Skip to content

Procedure Management

Procedures in Overwatch are executable runbooks that provide step-by-step guidance for common operational tasks. They ensure consistency, capture organizational knowledge, and accelerate incident resolution through structured workflows.

Procedures transform operational knowledge into repeatable, trackable processes:

Key Capabilities

  • Step-by-step instructions with detailed guidance at each stage
  • Real-time execution tracking with progress monitoring and time tracking
  • Variable substitution for dynamic content and customization
  • Approval workflows for sensitive operations requiring authorization
  • Execution history with complete audit trails and outcome tracking

Benefits

  • Reduce resolution time through standardized processes
  • Ensure consistency across team members and incidents
  • Capture and share tribal knowledge systematically
  • Track execution success rates and identify optimization opportunities
  • Enable new team members to resolve issues confidently

There are multiple ways to create procedures:

From Dashboard

Dashboard → "Create Procedure" button

From Procedures Page

Procedures → "New Procedure" button

From Template Library

Procedures → Templates → Select Template → Customize

When creating a procedure, configure the following settings:

Basic Information

  • Name: Clear, actionable procedure name that describes the task
    • ✅ Good: “Restart PostgreSQL Database Service”
    • ❌ Bad: “Database procedure”
  • Description: Detailed purpose and use case description including:
    • When to use this procedure
    • Expected outcomes
    • Prerequisites or requirements
  • Category: Organization taxonomy for grouping similar procedures
    • Examples: “Database”, “Network”, “Application”, “Security”, “Infrastructure”
  • Tags: Keywords for search and organization
    • Use consistent terminology across procedures
    • Include technology names (e.g., “postgresql”, “kubernetes”)

Stored data:
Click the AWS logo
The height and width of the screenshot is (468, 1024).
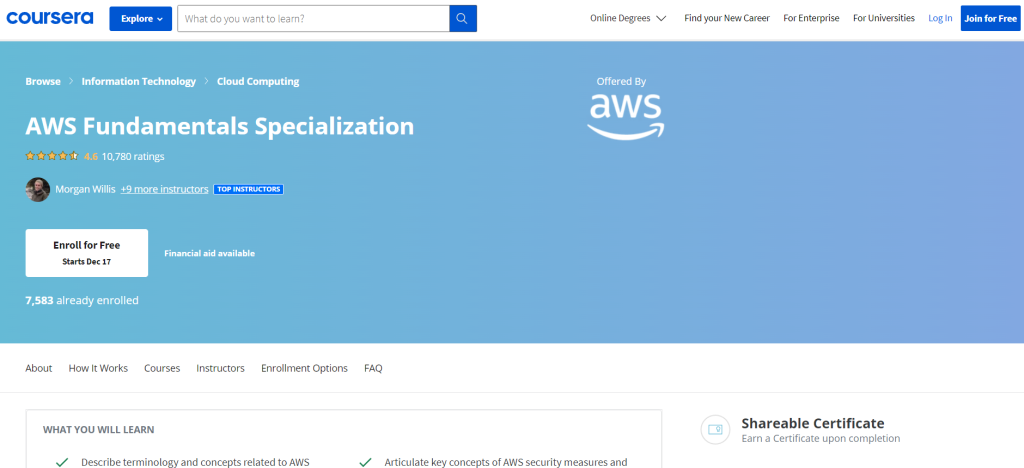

Challenges:
A – Rewrite the paragraph of the procedure management documentation above that begins "Procedures in Overwatch are executable runbooks" as a short bulleted list, keeping its main facts.
B – Carry the procedure management documentation forward from its last line, keeping its format and tone.

Answers given:
A –
- Procedures in Overwatch are executable runbooks.
- They give step-by-step guidance for common operational tasks.
- They ensure consistency and capture organizational knowledge.
- They speed up incident resolution through structured workflows.

B –
Workflow Settings

  • Approval Required: Whether procedure execution requires manager approval
    • Use for sensitive operations (database restarts, production deployments)
    • Approval requests sent to designated approvers
    • Execution blocked until approval granted
  • Estimated Duration: Expected execution time
    • Helps with planning and prioritization
    • Used for resource allocation
    • Compared against actual execution time for optimization
  • Timeout: Maximum allowed execution time before automatic failure
  • Rollback Capability: Whether procedure can be rolled back if it fails

Visibility and Access

  • Organization-wide: Available to all team members in your organization
  • Team-specific: Limited to specific teams
  • Private: Only visible to creator and designated collaborators

Procedures consist of ordered steps that guide execution:

Step Structure

{
"steps": [
{
"title": "Verify Database Connection",
"description": "Check database connectivity before proceeding with restart",
"type": "manual",
"estimated_duration": "2 minutes",
"approval_required": false,
"verification": "Database responds to ping and basic queries",
"error_handling": "If connection fails, check network and database logs"
},
{
"title": "Stop Application Services",
"description": "Gracefully stop all services connecting to the database",
"type": "manual",
"estimated_duration": "3 minutes",
"approval_required": false,
"commands": [
"systemctl stop api-service",
"systemctl stop worker-service"
]
},
{
"title": "Restart Database Service",
"description": "Perform the database service restart with confirmation",
"type": "manual",
"estimated_duration": "5 minutes",
"approval_required": true,
"commands": [
"sudo systemctl restart postgresql"
],
"verification": "Check systemctl status postgresql shows active (running)"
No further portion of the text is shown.